If there is one word that I would use to sum up our final day of digging it would be “bittersweet”.  The last two days here in Falfurrias have been arduous.  All of us have given every ounce of energy we have into ensuring the completion of excavations at the site.  I am overjoyed to say that every quadrant of the grid has been completely cleared.  Nothing has been left behind or untouched, but our success did not come without a price.  Yesterday, Ryan worked himself to the point of exhaustion which left him incapacitated for today’s effort (in fact, I am certain that he would have tried to help today if we had not denied him access to the worksite).  Today, Dr. Latham nearly collapsed due to heat and exhaustion.  Even while slightly delirious and overheating, all she could say was “We have to finish. We’re so close.”

We finished, but we certainly did not do it alone.  For the first nine days we were separated into six different groups.  That didn’t happen today.  Today there was one team- one family.  Every single person echoed the same sentiment, “We have to finish.  We are so close”.  I already knew the work ethic that our team brings to the table, but I was amazed at the passion and drive of the Baylor students.  They were thoughtful, compassionate, and genuinely cared about the well-being of every single individual at that site.  I cannot stress enough how wonderful they have all been.  We could not have done it without them.

Overview pictures of multiple burials being worked on by many individuals with mounds of dirt surroundingWhile we are finished with our field season, the work is only truly just beginning.  The excavations of these unidentified individuals are only the start of a very long process.  The remains must still be cleaned, analyzed, and sampled for isotopes and DNA.  Again, we do not stand alone.  UIndy, Texas State and Baylor will participate in the cleaning and processing.  The schools will also then compile a biological profile for each individual, establishing general characteristics like age, sex, and ancestry.  Samples will be collected and analyzed by California State University (CSU Chico) and the University of North Texas.  With a lot of work, and even more luck we can help these people return to their families.

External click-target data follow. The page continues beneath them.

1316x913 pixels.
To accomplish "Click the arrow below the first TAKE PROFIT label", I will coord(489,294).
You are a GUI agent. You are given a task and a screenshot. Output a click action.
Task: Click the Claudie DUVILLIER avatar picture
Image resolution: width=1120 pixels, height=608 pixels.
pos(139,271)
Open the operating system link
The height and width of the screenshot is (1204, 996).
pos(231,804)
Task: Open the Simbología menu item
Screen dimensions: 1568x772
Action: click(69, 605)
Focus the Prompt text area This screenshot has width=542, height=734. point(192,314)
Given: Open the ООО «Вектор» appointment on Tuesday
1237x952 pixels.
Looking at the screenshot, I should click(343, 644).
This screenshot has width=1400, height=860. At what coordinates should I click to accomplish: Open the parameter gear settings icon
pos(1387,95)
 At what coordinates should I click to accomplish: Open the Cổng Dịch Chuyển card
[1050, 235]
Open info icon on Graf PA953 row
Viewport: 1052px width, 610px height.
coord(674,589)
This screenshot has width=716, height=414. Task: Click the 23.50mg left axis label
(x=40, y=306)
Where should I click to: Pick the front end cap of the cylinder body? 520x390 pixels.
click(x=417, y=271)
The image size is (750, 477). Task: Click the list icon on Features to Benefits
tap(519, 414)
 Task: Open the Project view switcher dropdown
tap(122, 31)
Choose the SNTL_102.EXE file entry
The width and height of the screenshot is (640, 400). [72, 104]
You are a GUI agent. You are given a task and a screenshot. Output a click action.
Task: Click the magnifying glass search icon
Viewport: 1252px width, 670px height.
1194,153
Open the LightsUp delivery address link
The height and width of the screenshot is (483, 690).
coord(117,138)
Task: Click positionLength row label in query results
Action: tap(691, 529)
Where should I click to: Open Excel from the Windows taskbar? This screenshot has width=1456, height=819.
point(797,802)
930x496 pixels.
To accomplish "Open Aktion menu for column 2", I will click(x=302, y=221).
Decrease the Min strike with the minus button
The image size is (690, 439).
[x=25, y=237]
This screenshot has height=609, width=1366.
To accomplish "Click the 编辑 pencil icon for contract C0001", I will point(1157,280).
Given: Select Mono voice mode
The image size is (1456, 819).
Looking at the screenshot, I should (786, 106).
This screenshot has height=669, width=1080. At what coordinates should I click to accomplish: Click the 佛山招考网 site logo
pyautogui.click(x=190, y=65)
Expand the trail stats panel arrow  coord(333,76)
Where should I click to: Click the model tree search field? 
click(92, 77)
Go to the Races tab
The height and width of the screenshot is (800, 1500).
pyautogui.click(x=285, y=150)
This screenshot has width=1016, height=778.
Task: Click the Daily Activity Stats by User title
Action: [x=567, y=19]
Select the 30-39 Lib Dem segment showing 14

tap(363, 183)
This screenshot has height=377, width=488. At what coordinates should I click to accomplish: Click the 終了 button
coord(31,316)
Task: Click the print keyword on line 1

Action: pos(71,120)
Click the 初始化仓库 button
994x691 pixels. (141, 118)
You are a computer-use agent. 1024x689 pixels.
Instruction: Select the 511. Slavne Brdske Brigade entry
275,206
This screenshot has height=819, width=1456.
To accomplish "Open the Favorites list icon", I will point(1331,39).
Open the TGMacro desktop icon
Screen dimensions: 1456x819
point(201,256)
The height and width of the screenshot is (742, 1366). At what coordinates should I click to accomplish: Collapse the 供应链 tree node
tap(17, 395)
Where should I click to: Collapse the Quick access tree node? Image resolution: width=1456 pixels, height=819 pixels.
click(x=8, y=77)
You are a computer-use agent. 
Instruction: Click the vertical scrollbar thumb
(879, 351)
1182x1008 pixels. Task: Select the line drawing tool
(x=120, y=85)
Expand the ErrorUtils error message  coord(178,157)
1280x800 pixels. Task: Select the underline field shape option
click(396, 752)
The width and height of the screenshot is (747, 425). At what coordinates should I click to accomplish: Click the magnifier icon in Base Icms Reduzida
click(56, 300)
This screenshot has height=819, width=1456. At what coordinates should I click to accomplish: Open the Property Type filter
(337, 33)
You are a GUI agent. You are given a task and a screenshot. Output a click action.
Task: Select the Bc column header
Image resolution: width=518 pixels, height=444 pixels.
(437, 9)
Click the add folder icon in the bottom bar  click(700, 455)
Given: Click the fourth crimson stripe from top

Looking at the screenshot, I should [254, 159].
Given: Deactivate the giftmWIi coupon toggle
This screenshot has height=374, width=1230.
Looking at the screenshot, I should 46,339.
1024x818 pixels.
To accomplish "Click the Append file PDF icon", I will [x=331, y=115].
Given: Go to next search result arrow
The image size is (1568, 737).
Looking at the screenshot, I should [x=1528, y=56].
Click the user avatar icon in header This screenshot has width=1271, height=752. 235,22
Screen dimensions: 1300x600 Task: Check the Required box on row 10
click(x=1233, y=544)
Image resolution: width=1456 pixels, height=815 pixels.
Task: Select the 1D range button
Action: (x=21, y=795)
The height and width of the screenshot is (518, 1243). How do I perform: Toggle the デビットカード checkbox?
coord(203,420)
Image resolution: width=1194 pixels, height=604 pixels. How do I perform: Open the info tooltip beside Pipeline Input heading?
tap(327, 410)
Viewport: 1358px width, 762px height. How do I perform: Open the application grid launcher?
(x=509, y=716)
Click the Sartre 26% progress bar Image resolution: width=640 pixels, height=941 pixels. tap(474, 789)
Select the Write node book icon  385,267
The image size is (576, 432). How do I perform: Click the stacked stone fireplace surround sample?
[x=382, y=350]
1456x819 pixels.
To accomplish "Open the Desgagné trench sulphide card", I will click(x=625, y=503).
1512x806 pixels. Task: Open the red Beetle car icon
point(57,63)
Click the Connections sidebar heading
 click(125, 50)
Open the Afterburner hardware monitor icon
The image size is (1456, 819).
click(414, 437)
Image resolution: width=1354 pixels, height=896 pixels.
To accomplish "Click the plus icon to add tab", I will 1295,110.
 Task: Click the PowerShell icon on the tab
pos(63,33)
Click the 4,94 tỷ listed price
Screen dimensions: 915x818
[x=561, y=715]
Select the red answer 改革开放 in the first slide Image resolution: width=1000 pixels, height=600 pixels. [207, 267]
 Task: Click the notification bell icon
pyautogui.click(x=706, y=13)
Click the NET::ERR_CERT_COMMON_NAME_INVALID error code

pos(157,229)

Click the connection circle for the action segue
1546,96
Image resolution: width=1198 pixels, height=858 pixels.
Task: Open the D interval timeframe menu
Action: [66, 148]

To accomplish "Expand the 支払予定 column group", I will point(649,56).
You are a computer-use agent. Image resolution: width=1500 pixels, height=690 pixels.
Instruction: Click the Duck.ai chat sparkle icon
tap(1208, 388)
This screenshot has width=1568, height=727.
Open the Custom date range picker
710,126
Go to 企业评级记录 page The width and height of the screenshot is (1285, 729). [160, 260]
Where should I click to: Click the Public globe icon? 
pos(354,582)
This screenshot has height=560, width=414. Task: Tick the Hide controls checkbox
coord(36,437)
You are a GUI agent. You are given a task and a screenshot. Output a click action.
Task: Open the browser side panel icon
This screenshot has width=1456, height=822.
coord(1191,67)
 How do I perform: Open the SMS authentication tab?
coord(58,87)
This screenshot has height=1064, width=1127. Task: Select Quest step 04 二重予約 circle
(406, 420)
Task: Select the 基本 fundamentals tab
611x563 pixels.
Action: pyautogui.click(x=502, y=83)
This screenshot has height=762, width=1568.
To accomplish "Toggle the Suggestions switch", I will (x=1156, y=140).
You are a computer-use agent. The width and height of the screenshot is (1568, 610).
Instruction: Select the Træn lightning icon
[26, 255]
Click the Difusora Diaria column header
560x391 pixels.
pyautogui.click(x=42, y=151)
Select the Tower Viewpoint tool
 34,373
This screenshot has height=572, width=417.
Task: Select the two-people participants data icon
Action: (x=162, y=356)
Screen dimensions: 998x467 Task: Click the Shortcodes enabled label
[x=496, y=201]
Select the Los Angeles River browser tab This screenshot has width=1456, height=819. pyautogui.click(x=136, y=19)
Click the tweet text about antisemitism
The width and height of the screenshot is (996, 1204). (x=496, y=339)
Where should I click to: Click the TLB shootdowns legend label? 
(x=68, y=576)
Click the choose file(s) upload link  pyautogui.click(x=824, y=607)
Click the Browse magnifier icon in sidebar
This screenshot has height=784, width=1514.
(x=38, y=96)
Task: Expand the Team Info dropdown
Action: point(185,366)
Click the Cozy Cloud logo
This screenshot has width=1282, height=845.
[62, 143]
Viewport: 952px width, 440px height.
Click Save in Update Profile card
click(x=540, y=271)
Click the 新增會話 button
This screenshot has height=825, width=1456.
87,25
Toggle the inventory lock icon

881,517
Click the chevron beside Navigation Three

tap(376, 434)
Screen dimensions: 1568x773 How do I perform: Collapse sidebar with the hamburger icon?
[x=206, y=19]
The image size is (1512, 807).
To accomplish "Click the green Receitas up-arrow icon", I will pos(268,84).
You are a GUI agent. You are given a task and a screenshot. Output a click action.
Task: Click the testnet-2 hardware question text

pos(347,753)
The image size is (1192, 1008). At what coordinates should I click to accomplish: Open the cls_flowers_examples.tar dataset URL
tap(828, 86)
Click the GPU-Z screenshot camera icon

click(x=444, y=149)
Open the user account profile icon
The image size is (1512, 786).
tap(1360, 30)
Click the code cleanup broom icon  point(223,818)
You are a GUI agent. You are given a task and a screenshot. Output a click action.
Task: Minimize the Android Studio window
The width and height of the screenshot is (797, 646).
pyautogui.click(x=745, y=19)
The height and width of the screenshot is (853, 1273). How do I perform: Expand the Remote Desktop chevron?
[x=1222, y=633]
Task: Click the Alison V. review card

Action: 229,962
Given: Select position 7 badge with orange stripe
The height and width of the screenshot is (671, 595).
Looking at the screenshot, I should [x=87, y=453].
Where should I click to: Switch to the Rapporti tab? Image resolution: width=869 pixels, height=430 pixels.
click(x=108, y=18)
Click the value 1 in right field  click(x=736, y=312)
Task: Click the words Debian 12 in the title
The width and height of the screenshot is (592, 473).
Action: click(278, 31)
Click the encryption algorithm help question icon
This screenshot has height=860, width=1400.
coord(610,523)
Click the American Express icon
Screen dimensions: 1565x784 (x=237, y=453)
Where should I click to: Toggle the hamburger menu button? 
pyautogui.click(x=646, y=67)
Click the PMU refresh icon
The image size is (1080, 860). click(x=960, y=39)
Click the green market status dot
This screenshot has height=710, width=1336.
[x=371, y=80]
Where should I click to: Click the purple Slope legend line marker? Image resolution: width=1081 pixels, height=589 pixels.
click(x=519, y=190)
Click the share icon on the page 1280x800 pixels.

Even then, this endeavor is far from finished.  While the field season may be over, the problem still remains.  As long as individuals continue to perish in the unforgiving Texas sun and are left without a name, we will persevere.  Until every individual is returned to their family and every loved one has a place to grieve, our job is not finished.  I am astounded by everything we have accomplished in such a short period of time but there is still so much work to do, and for that this ending is bittersweet.